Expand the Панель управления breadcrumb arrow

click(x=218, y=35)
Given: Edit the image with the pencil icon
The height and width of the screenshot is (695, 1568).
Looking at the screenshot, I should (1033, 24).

* **Task description**
Update the listing above by changing "pencil icon" to "pen icon" wherever it appears, and keep every other line unchanged.

* **Output of the task**
Expand the Панель управления breadcrumb arrow

click(x=218, y=35)
Given: Edit the image with the pen icon
The height and width of the screenshot is (695, 1568).
Looking at the screenshot, I should (1033, 24).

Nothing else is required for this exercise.